Faiz beranjak dari duduknya, berpamitan dengan ratusan bunga yang masih dan akan tetap menebar pesonanya. Ia menuju mesjid yang terdekat dari taman.

Saat di sujud terakhir dalam sholatnya ia bermunajat agar diberi jalan yang terbaik. Diberikan petunjuk sebagaimana orang-orang sebelumnya.
Tak kala saat salamnya, balik ke kiri, matanya menangkap Lelaki tua yang tak asing baginya. Lelaki yang memberikan pidato selamat atas kelulusan semua siswa di SMAnya kemarin. Lelaki, bapak kepala sekolah.

Seusai sholat mereka, Faiz dan Kepala sekolah, duduk kembali ditaman dan menemui kembali ratusan bunga yang selalu menebar pesonanya.

"Rencananya mau lanjut kuliah dimana atau kau mau langsung kerja, Faiz?". Kepala sekolah mengajaknya membicarakan sesuatu yang tak ingin faiz jawab.

"E' anu pak, saya juga belum pikir, Pak". Faiz hanya menatap datar kakinya yang ia ayun-ayunkan.

"Kok, belum dipikir?" Kepala sekolah menatapnya. Faiz hanya diam dan tetap menatap kakinya.

"Oiya, Faiz, kemarin baru tiba surat dari Universitas yang setiap tahun mengambil siswa terbaik dari lulusan sekolah kita".kepala sekolah membuat faiz berhenti mengayunkan kakinya dan menatap kepala sekolah.

"Katanya tahun ini universitas itu menerima siswa lulusan terbaik lagi, kalau siswa yang terbaik itu mau sih.Tapi universitas itu mau secepatnya dikabarin supaya nama siswa itu bisa di ikut sertakan dalam beasiswanya". Lanjut kepala sekolahnya.

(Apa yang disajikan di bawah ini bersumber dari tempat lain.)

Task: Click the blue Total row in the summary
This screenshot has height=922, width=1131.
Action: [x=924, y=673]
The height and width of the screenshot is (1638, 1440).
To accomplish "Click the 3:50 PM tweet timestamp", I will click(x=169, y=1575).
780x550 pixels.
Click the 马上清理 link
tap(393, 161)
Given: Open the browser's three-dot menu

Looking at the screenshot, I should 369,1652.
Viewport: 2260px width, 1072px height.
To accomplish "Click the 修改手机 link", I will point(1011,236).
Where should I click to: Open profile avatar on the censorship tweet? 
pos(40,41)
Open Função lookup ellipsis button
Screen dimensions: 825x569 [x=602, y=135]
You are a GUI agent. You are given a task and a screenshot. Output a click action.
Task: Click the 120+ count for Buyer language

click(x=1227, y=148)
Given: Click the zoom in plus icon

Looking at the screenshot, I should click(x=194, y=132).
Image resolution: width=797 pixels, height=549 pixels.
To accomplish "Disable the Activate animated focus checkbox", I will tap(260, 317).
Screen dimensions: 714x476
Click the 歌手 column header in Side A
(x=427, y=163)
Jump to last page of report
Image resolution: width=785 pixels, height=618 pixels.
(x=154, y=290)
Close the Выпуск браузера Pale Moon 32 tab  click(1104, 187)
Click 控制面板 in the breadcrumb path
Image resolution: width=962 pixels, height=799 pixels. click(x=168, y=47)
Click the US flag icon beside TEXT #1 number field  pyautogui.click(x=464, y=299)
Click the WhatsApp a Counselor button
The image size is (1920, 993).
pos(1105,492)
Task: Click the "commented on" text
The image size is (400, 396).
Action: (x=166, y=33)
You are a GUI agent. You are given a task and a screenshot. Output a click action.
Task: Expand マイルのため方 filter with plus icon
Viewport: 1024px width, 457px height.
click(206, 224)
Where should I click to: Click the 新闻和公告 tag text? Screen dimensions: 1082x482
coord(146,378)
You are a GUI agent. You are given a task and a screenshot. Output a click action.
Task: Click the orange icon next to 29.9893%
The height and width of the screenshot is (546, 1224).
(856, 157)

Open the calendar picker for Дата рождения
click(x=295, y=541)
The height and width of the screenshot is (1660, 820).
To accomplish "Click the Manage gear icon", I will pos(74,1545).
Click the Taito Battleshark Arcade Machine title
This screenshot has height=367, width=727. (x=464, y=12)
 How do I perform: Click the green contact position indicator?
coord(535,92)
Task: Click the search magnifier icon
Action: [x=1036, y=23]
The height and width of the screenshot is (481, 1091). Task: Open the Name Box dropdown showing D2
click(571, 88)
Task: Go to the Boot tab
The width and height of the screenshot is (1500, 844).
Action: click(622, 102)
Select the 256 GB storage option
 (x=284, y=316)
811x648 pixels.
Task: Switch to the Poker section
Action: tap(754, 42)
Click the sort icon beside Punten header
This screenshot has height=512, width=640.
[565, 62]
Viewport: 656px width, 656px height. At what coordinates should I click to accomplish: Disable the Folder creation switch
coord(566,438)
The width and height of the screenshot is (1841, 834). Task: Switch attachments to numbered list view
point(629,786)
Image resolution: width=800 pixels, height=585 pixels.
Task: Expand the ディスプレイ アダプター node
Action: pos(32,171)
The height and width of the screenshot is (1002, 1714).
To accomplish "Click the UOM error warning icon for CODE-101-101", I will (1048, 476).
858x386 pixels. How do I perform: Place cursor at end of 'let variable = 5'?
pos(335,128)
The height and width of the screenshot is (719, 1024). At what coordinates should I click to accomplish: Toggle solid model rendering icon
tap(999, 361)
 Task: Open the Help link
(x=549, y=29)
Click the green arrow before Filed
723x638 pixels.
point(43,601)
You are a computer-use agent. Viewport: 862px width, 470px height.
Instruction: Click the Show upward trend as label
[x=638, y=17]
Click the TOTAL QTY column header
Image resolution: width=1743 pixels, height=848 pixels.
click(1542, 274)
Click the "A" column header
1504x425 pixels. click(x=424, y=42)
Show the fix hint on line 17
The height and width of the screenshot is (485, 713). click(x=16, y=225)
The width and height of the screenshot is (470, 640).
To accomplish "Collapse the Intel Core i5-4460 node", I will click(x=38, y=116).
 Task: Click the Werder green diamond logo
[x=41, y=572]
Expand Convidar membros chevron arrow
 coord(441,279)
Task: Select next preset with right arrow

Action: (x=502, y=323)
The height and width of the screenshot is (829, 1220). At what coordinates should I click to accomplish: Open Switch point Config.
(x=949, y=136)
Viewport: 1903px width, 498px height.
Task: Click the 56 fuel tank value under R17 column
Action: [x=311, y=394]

"Dan saya ingin tanya dan mendengar jawaban langsung dari siswa terbaik itu mau atau tidak menerima tawaran itu. Apakah kau mau, Faiz?" Tanya kepala sekolah kepada siswa lulusan terbaik disekolah yang ia pimpin.

Kini, ratusan bunga itu berhasil menarik perhatian remaja berusia 18 tahun itu yang baru saja lulus SMA dan akan melanjutkan pendidikannya dengan deretan beasiswa.

Kini, matanya tidak lagi berkaca-kaca melainkan menumpahkan air mata.
Kini, Hatinya tidak terasa perih lagi melainkan menjelma menjadi teriakan kemenangan.